2012年6月12日火曜日

旧暦4/23 乳母車と大隈重信

垂渓庵です。

最近、『戊辰物語』(岩波文庫)という本を読んでいる。明治維新前後を生きた人達の聞き書きのようなもので、東京日々新聞に連載された。佐藤忠男さんの解説にもあるように──と書いたものの、佐藤忠男さんがどんな人なのか実はよく知らないのだけれど──、とても面白い本だ。

その本に次のような一節がある。
私が黒田藩の留学生として上京、銀座を歩いていると、今の出雲橋から珍しい馬車が来た。幌はランプの笠のようになっていて前の車が小さい。一頭立てで馬丁が後の方に乗っている。中をのぞくと大隈参議がチョンまげ頭で威風堂々とそり返っている。私は大臣参議となれば結構な新流行の馬車に乗るものだということを知って、子供心にもうらやましくなった。(以上本文 p103-104)

大隈参議というのは、大隈重信のこと。ランプの笠のような幌というのがどうもイメージしにくいのだけれど、傘をさしかけたような形になっているということだろうか。ちょっと変わった形だ。そんな新式馬車があったのか、大隈があつらえて作らせたのかはっきりしないが、大隈にしてみれば得意だったに違いない。
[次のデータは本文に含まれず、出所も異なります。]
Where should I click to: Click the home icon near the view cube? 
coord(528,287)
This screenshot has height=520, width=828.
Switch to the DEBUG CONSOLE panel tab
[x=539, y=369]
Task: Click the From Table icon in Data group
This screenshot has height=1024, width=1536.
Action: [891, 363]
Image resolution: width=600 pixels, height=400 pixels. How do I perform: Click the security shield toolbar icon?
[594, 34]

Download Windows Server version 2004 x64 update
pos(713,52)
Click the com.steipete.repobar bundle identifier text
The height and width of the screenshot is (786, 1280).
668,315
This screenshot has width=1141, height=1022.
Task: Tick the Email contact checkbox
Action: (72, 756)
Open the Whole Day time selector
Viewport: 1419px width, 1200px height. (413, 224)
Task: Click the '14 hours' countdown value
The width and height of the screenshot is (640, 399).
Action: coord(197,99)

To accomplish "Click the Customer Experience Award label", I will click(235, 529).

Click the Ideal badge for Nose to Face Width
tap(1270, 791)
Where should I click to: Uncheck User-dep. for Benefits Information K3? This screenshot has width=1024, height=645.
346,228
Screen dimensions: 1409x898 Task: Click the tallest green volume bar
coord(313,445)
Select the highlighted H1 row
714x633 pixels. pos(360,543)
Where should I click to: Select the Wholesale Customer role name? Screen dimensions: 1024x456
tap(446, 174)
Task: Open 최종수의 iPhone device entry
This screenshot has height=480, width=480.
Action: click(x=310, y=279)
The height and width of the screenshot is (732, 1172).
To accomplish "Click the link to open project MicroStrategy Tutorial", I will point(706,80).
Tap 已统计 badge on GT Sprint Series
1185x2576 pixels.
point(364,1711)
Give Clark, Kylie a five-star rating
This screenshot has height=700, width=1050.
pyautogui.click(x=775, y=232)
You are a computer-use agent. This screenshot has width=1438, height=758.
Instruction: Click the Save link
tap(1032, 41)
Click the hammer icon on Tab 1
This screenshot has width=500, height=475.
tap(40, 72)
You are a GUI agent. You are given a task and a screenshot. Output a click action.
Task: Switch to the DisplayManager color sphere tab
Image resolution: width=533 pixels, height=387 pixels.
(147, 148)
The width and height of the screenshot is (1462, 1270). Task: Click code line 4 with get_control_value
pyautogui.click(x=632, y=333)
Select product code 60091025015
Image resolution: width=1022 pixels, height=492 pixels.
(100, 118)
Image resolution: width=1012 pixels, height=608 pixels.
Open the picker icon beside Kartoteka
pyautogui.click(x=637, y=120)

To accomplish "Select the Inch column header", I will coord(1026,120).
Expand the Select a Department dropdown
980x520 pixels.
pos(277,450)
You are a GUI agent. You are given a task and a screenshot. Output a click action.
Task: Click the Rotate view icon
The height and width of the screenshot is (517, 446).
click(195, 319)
この逸話の末尾に「金子子爵談」とあるので、明治憲法の起草に加わった金子堅太郎の思い出話だということが分かる。江戸に勉強に行くのも「留学」だったというところが興味深い。

さて、さらに興味深いのが、この逸話の後段だ。

それから後の話だが、私はアメリカに留学した。そしてニューヨークからボストンに入った。四月頃のことでボストンの公園を散歩すると公園内におびただしい馬車が来ておる。その馬車は、いつぞや銀座で見た大隈参議の馬車そっくりで、どの車にも乳母と子供が乗っておる。不審に思ったので通りがかりの米人に「アノ馬車は日本では参議という大官の乗るものだが、ボストンではどんな人が乗るか」と聞いた。すると米人はアハーと大きな口をあけて笑って、「そうか、アメリカでは乳母車だよ」と、また一つ大きく笑った。(以上本文 p104)

なんと、大隈は乳母車にふんぞり返っていたということなのだ。金子も全然うらやむ必要はなかったということか。ベビー服を着ておしゃぶりをくわえていれば完璧だけれど、さすがにそれはないと思う。いや、思いたい。もちろん、ベビー用馬車とはいえ、大の大人が乗るわけだから、それなりにスケールアップされたものだったのだろうが、いくらなんでも大隈が自ら乳母車を自分用にあつらえるとは思えない。誰かが売りつけたのだろう。しかし、誰がそんなものを日本で売り出したんだろう。侮れないやつだという気がする。